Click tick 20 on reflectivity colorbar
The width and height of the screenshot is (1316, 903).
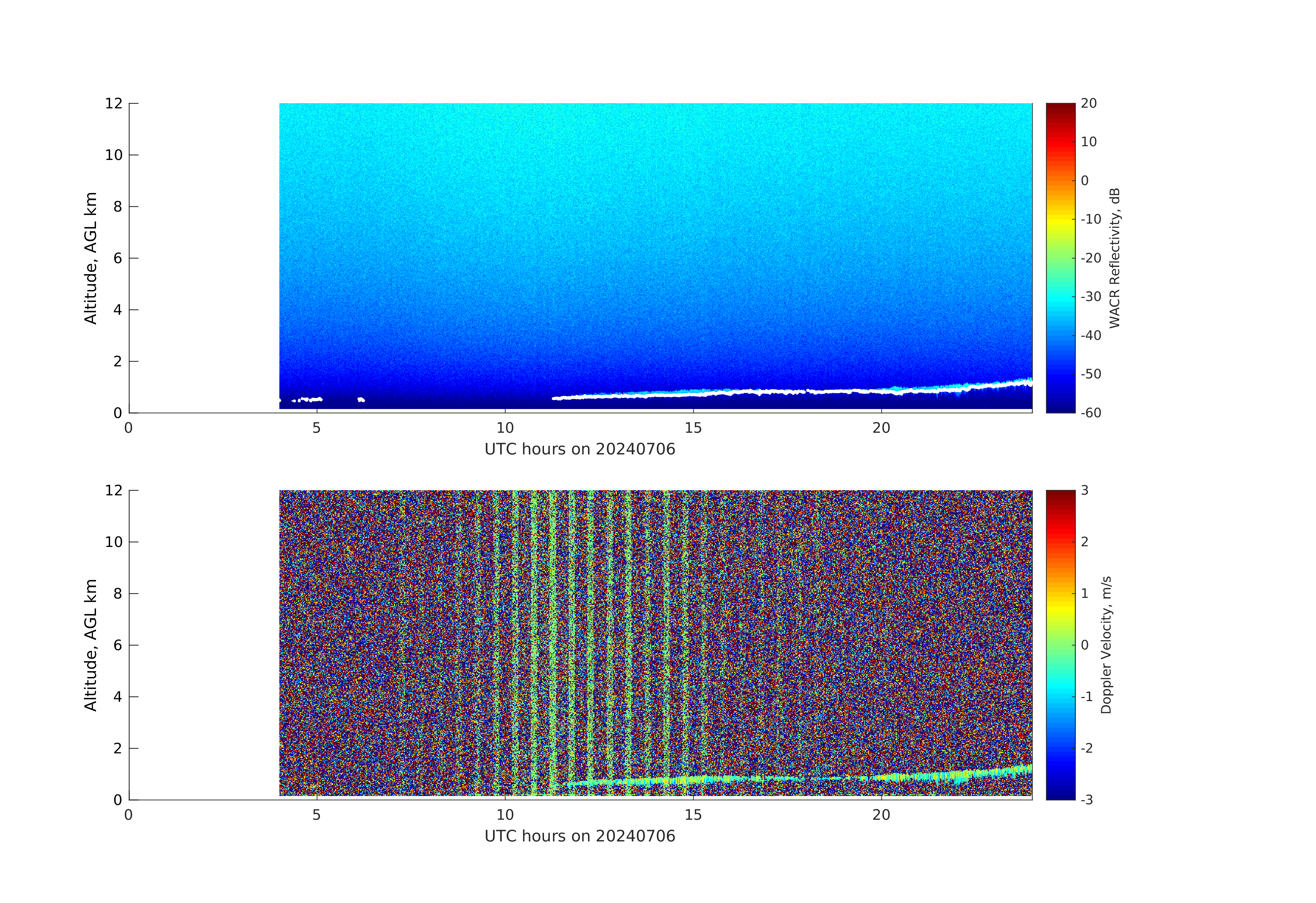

...

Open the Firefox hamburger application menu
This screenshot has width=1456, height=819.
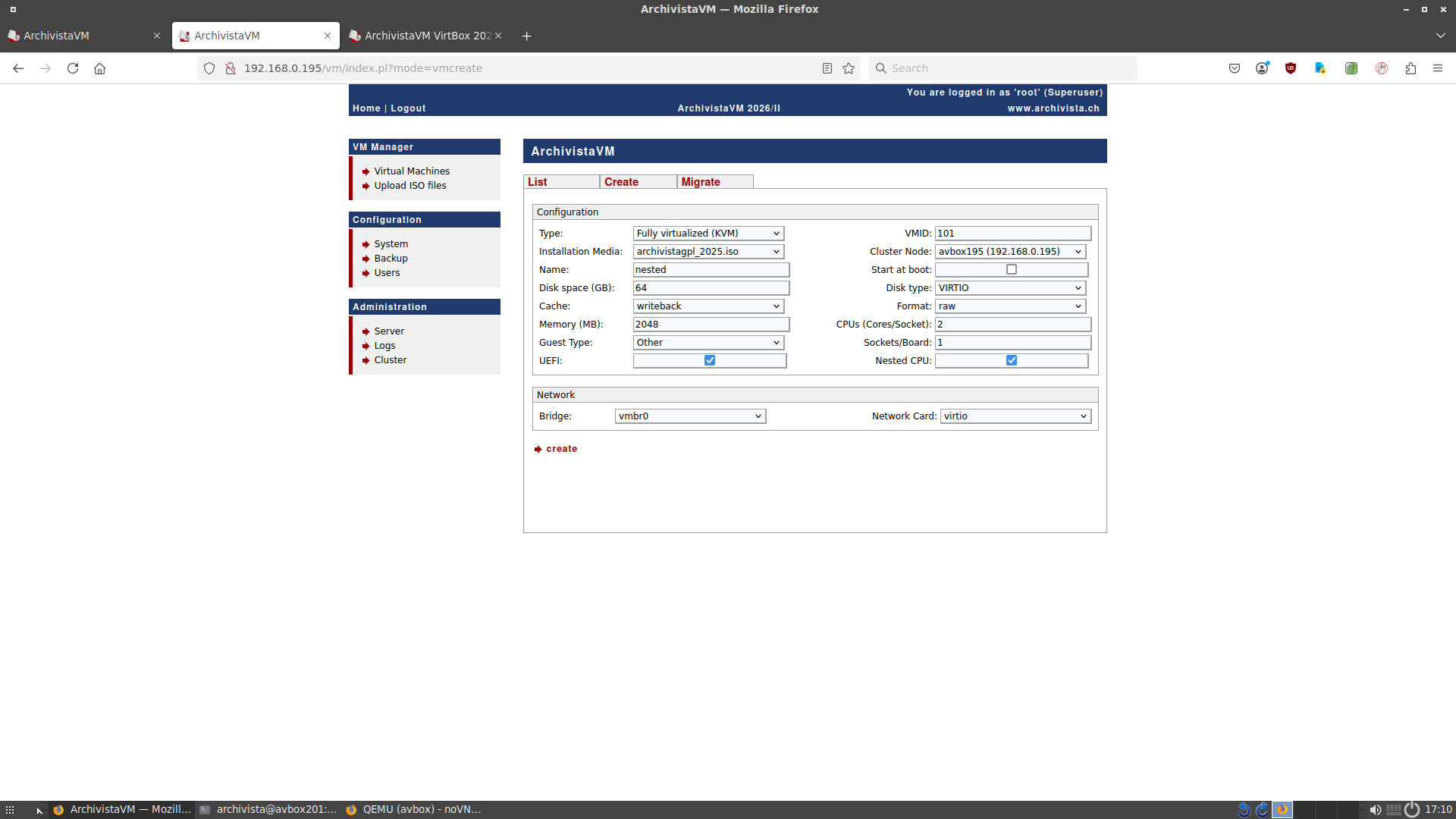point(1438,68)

The task: Repeat, word for word, the lines above between the line holding "Click tick 20 on reflectivity colorbar" and the line holding "The width and", inclusive; omit everything else.

Solution to the problem:
Click tick 20 on reflectivity colorbar
The width and height of the screenshot is (1316, 903).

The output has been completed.